Die Wissenschaftler untersuchten in ihrer Studie die magnetischen Eigenschaften behauener Steinwerkzeuge, die an den beiden zwischen Granada und Murcia gelegenen Fundstellen entdeckt worden waren. Durch den Vergleich der magnetischen Ausrichtung feiner Strukturen im Material mit Daten aus der Untersuchung bekannter Gesteinsformationen konnten Scott und Gibert die Fundstücke zeitlich einordnen. In die Auswertung flossen zudem Daten aus fossilen Tierknochen ein, die an den beiden Fundstellen entdeckt worden waren. Auf diese Weise kamen die Forscher bei der einen Fundstelle auf ein Alter von 760.000 Jahren, bei der zweiten sogar auf 900.000 Jahre.
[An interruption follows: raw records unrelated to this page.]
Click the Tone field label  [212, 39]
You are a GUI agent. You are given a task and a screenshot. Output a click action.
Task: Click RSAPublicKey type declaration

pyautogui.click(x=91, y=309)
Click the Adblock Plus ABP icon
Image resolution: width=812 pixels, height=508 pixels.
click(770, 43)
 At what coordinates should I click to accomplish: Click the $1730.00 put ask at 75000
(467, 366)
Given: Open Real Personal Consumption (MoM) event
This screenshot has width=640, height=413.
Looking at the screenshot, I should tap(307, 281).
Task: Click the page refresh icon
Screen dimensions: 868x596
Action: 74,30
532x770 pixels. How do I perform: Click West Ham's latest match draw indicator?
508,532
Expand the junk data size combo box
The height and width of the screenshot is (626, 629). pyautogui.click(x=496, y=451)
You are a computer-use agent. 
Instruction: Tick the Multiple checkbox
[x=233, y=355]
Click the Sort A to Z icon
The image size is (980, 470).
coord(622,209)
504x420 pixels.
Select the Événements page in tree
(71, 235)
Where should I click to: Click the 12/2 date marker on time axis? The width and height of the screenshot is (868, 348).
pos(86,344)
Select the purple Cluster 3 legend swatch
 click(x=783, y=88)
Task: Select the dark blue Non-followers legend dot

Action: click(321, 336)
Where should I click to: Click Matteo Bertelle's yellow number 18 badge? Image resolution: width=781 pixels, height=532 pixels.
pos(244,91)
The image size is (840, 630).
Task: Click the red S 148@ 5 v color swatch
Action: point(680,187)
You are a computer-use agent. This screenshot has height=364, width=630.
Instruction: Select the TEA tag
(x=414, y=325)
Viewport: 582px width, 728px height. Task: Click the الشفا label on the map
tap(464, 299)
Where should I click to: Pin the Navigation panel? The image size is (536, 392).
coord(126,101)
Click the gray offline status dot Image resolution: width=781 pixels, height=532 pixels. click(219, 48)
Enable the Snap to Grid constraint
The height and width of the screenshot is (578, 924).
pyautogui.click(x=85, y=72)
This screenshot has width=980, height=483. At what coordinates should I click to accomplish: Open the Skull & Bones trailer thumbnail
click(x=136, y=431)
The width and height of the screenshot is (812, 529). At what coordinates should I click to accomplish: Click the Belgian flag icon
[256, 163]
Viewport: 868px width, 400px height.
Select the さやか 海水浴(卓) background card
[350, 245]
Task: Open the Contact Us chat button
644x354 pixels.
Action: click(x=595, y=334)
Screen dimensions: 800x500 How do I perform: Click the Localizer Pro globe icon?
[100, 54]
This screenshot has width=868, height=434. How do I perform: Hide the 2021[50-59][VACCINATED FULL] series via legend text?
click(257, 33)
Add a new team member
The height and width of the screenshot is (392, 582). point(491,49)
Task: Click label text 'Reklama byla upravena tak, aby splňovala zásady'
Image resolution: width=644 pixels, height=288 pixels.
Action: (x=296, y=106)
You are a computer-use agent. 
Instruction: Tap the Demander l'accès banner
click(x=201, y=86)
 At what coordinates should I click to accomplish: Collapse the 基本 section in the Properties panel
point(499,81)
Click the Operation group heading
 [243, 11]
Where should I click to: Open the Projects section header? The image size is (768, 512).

Damit nutzten die frühen Menschen in Europa schon deutlich früher behauene Steinwerkzeuge als bisher gedacht. Die meisten frühen Funde solcher Werkzeuge stammen aus Afrika, wo bereits vor rund 1,5 Millionen Jahren behauene Steinklingen eingesetzt wurden. Die ältesten bisher bekannten Werkzeuge in Europa waren hingegen rund 500.000 Jahre alt. Anthropologen hatten daher gerätselt, ob hinter dieser Lücke von einer Million Jahren eine Verzögerung der Entwicklung der frühen europäischen Menschen stehen könnte. Die Ergebnisse zeigten nun jedoch, dass die Entwicklungsunterschiede zwischen Afrika und Europa in dieser Zeit doch geringer waren und es wohl durchaus einem Transfer von Afrika nach Europa gegeben haben könnte.
Gary Scott und Luis Gibert (Geochronology Center in Berkeley): Nature (doi: 10.1038/nature08214).